***** ENTRIES *****

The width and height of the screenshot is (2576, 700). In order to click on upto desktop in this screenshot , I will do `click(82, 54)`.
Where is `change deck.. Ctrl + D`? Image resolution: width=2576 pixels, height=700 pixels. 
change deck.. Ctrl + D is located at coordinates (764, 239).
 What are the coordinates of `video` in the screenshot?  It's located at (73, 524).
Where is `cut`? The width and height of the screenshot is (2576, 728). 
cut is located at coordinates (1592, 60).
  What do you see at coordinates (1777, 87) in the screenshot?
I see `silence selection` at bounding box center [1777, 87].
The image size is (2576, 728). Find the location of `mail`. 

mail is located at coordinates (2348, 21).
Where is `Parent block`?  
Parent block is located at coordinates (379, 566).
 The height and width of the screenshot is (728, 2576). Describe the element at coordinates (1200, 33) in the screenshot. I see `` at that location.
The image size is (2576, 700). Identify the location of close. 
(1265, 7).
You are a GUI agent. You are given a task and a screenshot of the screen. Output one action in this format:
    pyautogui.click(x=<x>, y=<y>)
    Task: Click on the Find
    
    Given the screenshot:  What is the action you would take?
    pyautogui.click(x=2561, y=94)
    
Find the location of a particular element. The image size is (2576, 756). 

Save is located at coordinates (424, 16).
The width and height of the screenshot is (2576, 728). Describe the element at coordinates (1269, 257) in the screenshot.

*****

PROBLEM TO WORK ON: Reproduce all of the entries above verbatim, keeping every line unchanged and in its original order.

RESULT FOR THIS EXERCISE:
The width and height of the screenshot is (2576, 700). In order to click on upto desktop in this screenshot , I will do `click(82, 54)`.
Where is `change deck.. Ctrl + D`? Image resolution: width=2576 pixels, height=700 pixels. 
change deck.. Ctrl + D is located at coordinates (764, 239).
 What are the coordinates of `video` in the screenshot?  It's located at (73, 524).
Where is `cut`? The width and height of the screenshot is (2576, 728). 
cut is located at coordinates (1592, 60).
  What do you see at coordinates (1777, 87) in the screenshot?
I see `silence selection` at bounding box center [1777, 87].
The image size is (2576, 728). Find the location of `mail`. 

mail is located at coordinates (2348, 21).
Where is `Parent block`?  
Parent block is located at coordinates (379, 566).
 The height and width of the screenshot is (728, 2576). Describe the element at coordinates (1200, 33) in the screenshot. I see `` at that location.
The image size is (2576, 700). Identify the location of close. 
(1265, 7).
You are a GUI agent. You are given a task and a screenshot of the screen. Output one action in this format:
    pyautogui.click(x=<x>, y=<y>)
    Task: Click on the Find
    
    Given the screenshot:  What is the action you would take?
    pyautogui.click(x=2561, y=94)
    
Find the location of a particular element. The image size is (2576, 756). 

Save is located at coordinates (424, 16).
The width and height of the screenshot is (2576, 728). Describe the element at coordinates (1269, 257) in the screenshot.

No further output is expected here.